2.21.2008

Obama's Advisers..."Obamanomics"
Austan Goolsbee - Jeffrey Liebman - David Cutler

I gotta say, Obama confounds me. It's as if he's using his liberal reputation to win the primary activists' votes, but is building a much more centrist agenda for the general election.
We know that Bill and Hillary are both DLC'ers (Democratic Leadership Council). But the DLC is the attempt by Democrats to bring the party back to the center. What the press dubbed "triangulation" was often actually Clinton throwing a McCain type maverick action into the gears of the leftist ideological machine. Do you get it? Only McCain is a "maverick" BECAUSE he's a Republican. When Bill Clinton did the same sort of maneuver, he was a "political genius." McCain is a "thorn" in the party's side, while Clinton "triangulates," when he makes an out-of-character-for-his-party type of move.
And so I think we may be in for some strange maverick triangulation with an Obama administration. Obama's chief economist is the impressive chief economist for the DLC, Austan Goolsbee.
George Will's October 4, '07 column is devoted to Goolsbee's thinking on a range of issues and it's well worth the read. Will concludes with this paragraph...
Economics is the only academic discipline that in recent decades has moved in the direction that America and much of the world has moved, to the right. Goolsbee no doubt has lots of dubious ideas -- he is, after all, a Democrat -- about how government can creatively fiddle with the market's allocation of wealth and opportunity. But he seems to be the sort of person -- amiable, empirical and reasonable -- you would want at the elbow of a Democratic president, if such there must be.
I hesitate to link to any of the leftist opinion sites, not only because of what else one might find on their web pages but also because of the language used to describe the "sellout" Obama is committing by signing these guys on to his team. (So consider this fair warning, I don't think there's anything out of the ordinary on these provided links, and the reading is interesting, but...) They are in apoplectic tailspin over the trio's ideas that SocSec might be "partially privatized," or that health-care need not be single payer (completely nationalized) or that welfare isn't good for everyone, or that free trade is a good thing. Even the the semi-official publication to the paranoid left, "The Nation," has noticed, as evidenced by this note in an article about the various solutions to the "sub-prime crisis"....
As he has done on domestic issues like healthcare, job creation and energy policy, Obama is staking out a position to the right of not only populist Edwards but Clinton as well.

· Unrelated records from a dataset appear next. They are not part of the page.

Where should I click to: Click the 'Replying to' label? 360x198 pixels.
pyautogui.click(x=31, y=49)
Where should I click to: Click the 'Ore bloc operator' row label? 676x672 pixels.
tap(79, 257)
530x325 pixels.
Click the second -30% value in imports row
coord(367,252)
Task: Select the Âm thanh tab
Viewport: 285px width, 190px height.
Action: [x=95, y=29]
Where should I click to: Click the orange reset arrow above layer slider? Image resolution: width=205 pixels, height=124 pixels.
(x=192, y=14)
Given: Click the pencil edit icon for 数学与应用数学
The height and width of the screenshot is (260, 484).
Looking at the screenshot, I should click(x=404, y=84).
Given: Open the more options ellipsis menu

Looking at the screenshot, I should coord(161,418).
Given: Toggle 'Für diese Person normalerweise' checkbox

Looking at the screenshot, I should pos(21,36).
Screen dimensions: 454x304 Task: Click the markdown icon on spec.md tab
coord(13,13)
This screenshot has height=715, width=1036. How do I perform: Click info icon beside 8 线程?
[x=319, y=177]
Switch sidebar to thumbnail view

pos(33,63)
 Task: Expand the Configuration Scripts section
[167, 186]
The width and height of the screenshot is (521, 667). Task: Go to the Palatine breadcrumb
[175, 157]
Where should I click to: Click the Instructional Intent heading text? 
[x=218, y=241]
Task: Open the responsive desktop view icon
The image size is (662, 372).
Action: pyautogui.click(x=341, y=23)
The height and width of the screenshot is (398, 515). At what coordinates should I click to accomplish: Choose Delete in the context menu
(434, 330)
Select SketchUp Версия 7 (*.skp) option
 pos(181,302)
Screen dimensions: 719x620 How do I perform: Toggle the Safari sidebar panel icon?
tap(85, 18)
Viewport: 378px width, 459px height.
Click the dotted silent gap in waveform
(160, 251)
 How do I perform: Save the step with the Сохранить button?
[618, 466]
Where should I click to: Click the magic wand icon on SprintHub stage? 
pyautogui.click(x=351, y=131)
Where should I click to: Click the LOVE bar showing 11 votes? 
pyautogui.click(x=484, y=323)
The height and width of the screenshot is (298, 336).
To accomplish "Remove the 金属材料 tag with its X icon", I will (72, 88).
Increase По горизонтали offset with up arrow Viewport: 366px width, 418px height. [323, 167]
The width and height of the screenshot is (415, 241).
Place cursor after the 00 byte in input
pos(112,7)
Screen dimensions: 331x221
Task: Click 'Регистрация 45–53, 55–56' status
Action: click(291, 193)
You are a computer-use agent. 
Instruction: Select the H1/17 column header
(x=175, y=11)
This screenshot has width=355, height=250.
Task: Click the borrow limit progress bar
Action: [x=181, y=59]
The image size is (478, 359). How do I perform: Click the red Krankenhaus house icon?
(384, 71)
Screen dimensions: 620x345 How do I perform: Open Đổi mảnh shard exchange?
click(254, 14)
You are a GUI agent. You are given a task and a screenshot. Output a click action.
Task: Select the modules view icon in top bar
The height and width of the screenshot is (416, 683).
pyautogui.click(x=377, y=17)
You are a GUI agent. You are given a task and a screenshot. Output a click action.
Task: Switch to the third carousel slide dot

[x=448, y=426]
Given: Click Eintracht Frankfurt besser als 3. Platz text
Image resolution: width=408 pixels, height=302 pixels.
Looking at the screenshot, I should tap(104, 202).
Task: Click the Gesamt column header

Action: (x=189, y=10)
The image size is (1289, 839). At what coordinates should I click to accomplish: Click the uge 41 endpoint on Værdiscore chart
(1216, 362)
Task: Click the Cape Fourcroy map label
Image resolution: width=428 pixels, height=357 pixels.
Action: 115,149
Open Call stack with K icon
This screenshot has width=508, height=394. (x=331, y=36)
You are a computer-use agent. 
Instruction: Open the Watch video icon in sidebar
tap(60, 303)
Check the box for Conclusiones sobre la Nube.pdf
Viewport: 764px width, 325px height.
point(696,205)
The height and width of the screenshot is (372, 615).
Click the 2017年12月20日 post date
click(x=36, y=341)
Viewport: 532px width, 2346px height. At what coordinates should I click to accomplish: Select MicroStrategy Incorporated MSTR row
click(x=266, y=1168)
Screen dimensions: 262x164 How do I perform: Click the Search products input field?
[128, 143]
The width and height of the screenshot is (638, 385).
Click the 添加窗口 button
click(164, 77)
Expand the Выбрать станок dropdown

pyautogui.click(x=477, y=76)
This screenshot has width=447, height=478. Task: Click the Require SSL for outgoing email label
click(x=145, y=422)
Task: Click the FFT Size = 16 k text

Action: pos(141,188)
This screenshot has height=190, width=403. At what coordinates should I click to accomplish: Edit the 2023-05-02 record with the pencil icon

Not that Obama's presidency will have conservatives in all out party mode. From the NRO's Larry Kudlow ...
This is disturbing news on the taxation front. The Wall Street Journal’s Steve Moore says Obama’s tax plan would add up to a 39.6 percent personal income tax, a 52.2 percent combined income and payroll tax, a 28 percent capital-gains tax, a 39.6 percent dividends tax, and a 55 percent estate tax. In other words, Sen. Obama is a very-high-tax candidate. Whether Wall Street has fully discounted this, I have no idea. Probably not yet. But somebody in the investor class ought to be thinking about it, because it’s not good.

Interestingly, at least two of Obama’s top economic advisors — Austan Goolsbee and Jeffrey Liebman — are highly regarded free-market economists. Goolsbee from Chicago, Liebman from Harvard. But somehow their candidate has a very punitive high-tax campaign plan for the economy.
On healthcare, the libs fault Obama's plan for aloowing folks the freedom to opt out, as opposed to Hillary's "mandate" for participation. The following speaks of economist David Cutler on healthcare.....
But then you get a Harvard economist saying this about mandates: “A better approach is to do everything possible to make it affordable and available. When it is, almost everyone will have it.”

I think by “it” he’s referring to health insurance and this is the same Harvard economist who thinks our current health care system provides “reasonable value”.

I am eagerly awaiting Cutler’s explanation of how he reconciles the “reasonable value” we are allegedly currently getting from the health care system with the presumably massive reduction in prices/costs of health care that’s going to be needed to make insurance “affordable”. I guess we’ll just be getting excellent value then!

CODA: By the way if you doubt that Democrats favor single payer then consider these two questions from the recent Gallup Poll:

"Do you think it's the government's responsibility to make sure that everyone in the United States has adequate health care, or don't you think so?"

84% of Democrats say yes. compared to 54% of independents and only 32% of Republicans
The leftist blogger has a point. We are still detail "challenged" - shall we say?